§ **SET TASK**
Copy every entry below word for word.
|---|
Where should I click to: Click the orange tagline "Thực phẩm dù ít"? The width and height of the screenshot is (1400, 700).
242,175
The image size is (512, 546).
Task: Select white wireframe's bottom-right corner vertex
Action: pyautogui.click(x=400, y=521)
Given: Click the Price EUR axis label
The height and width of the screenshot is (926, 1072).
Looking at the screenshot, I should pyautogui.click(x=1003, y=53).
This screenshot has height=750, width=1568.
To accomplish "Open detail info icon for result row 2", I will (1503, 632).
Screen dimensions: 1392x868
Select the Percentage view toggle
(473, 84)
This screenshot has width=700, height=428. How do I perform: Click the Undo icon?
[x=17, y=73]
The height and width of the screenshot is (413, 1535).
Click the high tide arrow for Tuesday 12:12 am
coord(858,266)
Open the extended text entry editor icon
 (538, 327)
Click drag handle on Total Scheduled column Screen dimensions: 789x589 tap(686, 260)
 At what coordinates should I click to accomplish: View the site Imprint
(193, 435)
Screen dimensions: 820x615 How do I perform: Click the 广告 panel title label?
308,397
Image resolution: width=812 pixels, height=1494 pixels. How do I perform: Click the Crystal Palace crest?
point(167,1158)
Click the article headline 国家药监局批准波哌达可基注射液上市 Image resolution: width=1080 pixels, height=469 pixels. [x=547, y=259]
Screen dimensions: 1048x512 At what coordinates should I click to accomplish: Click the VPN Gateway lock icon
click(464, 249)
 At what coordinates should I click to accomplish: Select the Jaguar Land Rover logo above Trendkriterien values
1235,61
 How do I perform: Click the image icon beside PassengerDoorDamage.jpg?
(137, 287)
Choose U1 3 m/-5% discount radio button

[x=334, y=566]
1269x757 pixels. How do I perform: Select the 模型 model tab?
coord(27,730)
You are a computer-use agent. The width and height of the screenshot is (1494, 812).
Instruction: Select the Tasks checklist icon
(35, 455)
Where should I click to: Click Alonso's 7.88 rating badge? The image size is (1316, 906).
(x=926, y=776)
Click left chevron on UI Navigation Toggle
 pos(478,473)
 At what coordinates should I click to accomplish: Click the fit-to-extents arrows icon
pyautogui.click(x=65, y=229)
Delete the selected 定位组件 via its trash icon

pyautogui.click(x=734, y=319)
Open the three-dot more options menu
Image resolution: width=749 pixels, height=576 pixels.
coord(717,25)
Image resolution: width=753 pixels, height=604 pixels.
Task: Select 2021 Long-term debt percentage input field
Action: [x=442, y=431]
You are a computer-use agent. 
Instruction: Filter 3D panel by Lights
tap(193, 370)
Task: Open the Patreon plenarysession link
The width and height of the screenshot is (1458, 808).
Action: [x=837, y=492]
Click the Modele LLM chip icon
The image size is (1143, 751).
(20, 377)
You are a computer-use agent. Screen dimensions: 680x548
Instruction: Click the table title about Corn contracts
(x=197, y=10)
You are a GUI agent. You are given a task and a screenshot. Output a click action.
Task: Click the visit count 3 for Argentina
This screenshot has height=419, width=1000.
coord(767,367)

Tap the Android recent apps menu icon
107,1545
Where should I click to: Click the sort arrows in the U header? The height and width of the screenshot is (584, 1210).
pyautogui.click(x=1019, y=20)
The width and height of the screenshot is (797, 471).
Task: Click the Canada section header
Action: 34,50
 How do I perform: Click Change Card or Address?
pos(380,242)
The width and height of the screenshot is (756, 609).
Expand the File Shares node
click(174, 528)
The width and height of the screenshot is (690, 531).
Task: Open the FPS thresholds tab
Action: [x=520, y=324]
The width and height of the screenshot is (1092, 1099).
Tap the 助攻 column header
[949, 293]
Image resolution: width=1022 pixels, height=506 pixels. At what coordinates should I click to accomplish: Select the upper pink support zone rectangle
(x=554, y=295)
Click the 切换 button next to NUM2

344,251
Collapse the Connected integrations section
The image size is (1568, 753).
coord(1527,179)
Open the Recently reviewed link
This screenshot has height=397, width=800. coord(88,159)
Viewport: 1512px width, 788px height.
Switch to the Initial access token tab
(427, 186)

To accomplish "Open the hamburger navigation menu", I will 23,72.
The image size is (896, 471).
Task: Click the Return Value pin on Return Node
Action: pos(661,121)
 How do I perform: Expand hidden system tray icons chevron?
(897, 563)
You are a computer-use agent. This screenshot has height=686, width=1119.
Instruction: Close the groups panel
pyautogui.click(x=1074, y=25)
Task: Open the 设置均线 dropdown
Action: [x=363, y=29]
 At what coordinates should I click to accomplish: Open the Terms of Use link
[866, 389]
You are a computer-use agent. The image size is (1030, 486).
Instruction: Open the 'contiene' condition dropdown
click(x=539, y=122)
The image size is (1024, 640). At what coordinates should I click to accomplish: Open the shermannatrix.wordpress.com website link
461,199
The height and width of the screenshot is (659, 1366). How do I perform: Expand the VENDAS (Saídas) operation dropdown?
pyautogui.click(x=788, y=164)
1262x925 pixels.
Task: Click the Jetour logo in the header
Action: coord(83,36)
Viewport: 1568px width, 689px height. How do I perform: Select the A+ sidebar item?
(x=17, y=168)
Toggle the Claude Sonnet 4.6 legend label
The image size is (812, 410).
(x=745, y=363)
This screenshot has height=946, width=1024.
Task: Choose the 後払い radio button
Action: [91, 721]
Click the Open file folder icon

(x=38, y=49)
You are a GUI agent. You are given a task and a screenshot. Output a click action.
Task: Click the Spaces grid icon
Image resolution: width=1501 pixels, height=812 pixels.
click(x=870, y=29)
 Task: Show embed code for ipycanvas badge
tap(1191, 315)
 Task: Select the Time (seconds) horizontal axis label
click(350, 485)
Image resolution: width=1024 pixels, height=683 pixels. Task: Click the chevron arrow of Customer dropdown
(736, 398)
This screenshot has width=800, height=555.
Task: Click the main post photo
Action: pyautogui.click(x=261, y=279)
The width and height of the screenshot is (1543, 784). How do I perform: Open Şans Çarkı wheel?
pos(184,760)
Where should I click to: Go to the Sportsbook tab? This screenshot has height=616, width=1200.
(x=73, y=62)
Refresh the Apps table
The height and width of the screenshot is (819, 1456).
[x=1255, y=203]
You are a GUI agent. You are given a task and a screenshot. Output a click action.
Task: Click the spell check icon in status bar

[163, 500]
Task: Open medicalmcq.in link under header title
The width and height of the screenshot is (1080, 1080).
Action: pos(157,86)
|---|
§ **WRITTEN SOLUTION**
Where should I click to: Click the orange tagline "Thực phẩm dù ít"? The width and height of the screenshot is (1400, 700).
242,175
The image size is (512, 546).
Task: Select white wireframe's bottom-right corner vertex
Action: pyautogui.click(x=400, y=521)
Given: Click the Price EUR axis label
The height and width of the screenshot is (926, 1072).
Looking at the screenshot, I should pyautogui.click(x=1003, y=53).
This screenshot has height=750, width=1568.
To accomplish "Open detail info icon for result row 2", I will (1503, 632).
Screen dimensions: 1392x868
Select the Percentage view toggle
(473, 84)
This screenshot has width=700, height=428. How do I perform: Click the Undo icon?
[x=17, y=73]
The height and width of the screenshot is (413, 1535).
Click the high tide arrow for Tuesday 12:12 am
coord(858,266)
Open the extended text entry editor icon
 (538, 327)
Click drag handle on Total Scheduled column Screen dimensions: 789x589 tap(686, 260)
 At what coordinates should I click to accomplish: View the site Imprint
(193, 435)
Screen dimensions: 820x615 How do I perform: Click the 广告 panel title label?
308,397
Image resolution: width=812 pixels, height=1494 pixels. How do I perform: Click the Crystal Palace crest?
point(167,1158)
Click the article headline 国家药监局批准波哌达可基注射液上市 Image resolution: width=1080 pixels, height=469 pixels. [x=547, y=259]
Screen dimensions: 1048x512 At what coordinates should I click to accomplish: Click the VPN Gateway lock icon
click(464, 249)
 At what coordinates should I click to accomplish: Select the Jaguar Land Rover logo above Trendkriterien values
1235,61
 How do I perform: Click the image icon beside PassengerDoorDamage.jpg?
(137, 287)
Choose U1 3 m/-5% discount radio button

[x=334, y=566]
1269x757 pixels. How do I perform: Select the 模型 model tab?
coord(27,730)
You are a computer-use agent. The width and height of the screenshot is (1494, 812).
Instruction: Select the Tasks checklist icon
(35, 455)
Where should I click to: Click Alonso's 7.88 rating badge? The image size is (1316, 906).
(x=926, y=776)
Click left chevron on UI Navigation Toggle
 pos(478,473)
 At what coordinates should I click to accomplish: Click the fit-to-extents arrows icon
pyautogui.click(x=65, y=229)
Delete the selected 定位组件 via its trash icon

pyautogui.click(x=734, y=319)
Open the three-dot more options menu
Image resolution: width=749 pixels, height=576 pixels.
coord(717,25)
Image resolution: width=753 pixels, height=604 pixels.
Task: Select 2021 Long-term debt percentage input field
Action: [x=442, y=431]
You are a computer-use agent. 
Instruction: Filter 3D panel by Lights
tap(193, 370)
Task: Open the Patreon plenarysession link
The width and height of the screenshot is (1458, 808).
Action: [x=837, y=492]
Click the Modele LLM chip icon
The image size is (1143, 751).
(20, 377)
You are a computer-use agent. Screen dimensions: 680x548
Instruction: Click the table title about Corn contracts
(x=197, y=10)
You are a GUI agent. You are given a task and a screenshot. Output a click action.
Task: Click the visit count 3 for Argentina
This screenshot has height=419, width=1000.
coord(767,367)

Tap the Android recent apps menu icon
107,1545
Where should I click to: Click the sort arrows in the U header? The height and width of the screenshot is (584, 1210).
pyautogui.click(x=1019, y=20)
The width and height of the screenshot is (797, 471).
Task: Click the Canada section header
Action: 34,50
 How do I perform: Click Change Card or Address?
pos(380,242)
The width and height of the screenshot is (756, 609).
Expand the File Shares node
click(174, 528)
The width and height of the screenshot is (690, 531).
Task: Open the FPS thresholds tab
Action: [x=520, y=324]
The width and height of the screenshot is (1092, 1099).
Tap the 助攻 column header
[949, 293]
Image resolution: width=1022 pixels, height=506 pixels. At what coordinates should I click to accomplish: Select the upper pink support zone rectangle
(x=554, y=295)
Click the 切换 button next to NUM2

344,251
Collapse the Connected integrations section
The image size is (1568, 753).
coord(1527,179)
Open the Recently reviewed link
This screenshot has height=397, width=800. coord(88,159)
Viewport: 1512px width, 788px height.
Switch to the Initial access token tab
(427, 186)

To accomplish "Open the hamburger navigation menu", I will 23,72.
The image size is (896, 471).
Task: Click the Return Value pin on Return Node
Action: pos(661,121)
 How do I perform: Expand hidden system tray icons chevron?
(897, 563)
You are a computer-use agent. This screenshot has height=686, width=1119.
Instruction: Close the groups panel
pyautogui.click(x=1074, y=25)
Task: Open the 设置均线 dropdown
Action: [x=363, y=29]
 At what coordinates should I click to accomplish: Open the Terms of Use link
[866, 389]
You are a computer-use agent. The image size is (1030, 486).
Instruction: Open the 'contiene' condition dropdown
click(x=539, y=122)
The image size is (1024, 640). At what coordinates should I click to accomplish: Open the shermannatrix.wordpress.com website link
461,199
The height and width of the screenshot is (659, 1366). How do I perform: Expand the VENDAS (Saídas) operation dropdown?
pyautogui.click(x=788, y=164)
1262x925 pixels.
Task: Click the Jetour logo in the header
Action: coord(83,36)
Viewport: 1568px width, 689px height. How do I perform: Select the A+ sidebar item?
(x=17, y=168)
Toggle the Claude Sonnet 4.6 legend label
The image size is (812, 410).
(x=745, y=363)
This screenshot has height=946, width=1024.
Task: Choose the 後払い radio button
Action: [91, 721]
Click the Open file folder icon

(x=38, y=49)
You are a GUI agent. You are given a task and a screenshot. Output a click action.
Task: Click the Spaces grid icon
Image resolution: width=1501 pixels, height=812 pixels.
click(x=870, y=29)
 Task: Show embed code for ipycanvas badge
tap(1191, 315)
 Task: Select the Time (seconds) horizontal axis label
click(350, 485)
Image resolution: width=1024 pixels, height=683 pixels. Task: Click the chevron arrow of Customer dropdown
(736, 398)
This screenshot has width=800, height=555.
Task: Click the main post photo
Action: pyautogui.click(x=261, y=279)
The width and height of the screenshot is (1543, 784). How do I perform: Open Şans Çarkı wheel?
pos(184,760)
Where should I click to: Go to the Sportsbook tab? This screenshot has height=616, width=1200.
(x=73, y=62)
Refresh the Apps table
The height and width of the screenshot is (819, 1456).
[x=1255, y=203]
You are a GUI agent. You are given a task and a screenshot. Output a click action.
Task: Click the spell check icon in status bar

[163, 500]
Task: Open medicalmcq.in link under header title
The width and height of the screenshot is (1080, 1080).
Action: pos(157,86)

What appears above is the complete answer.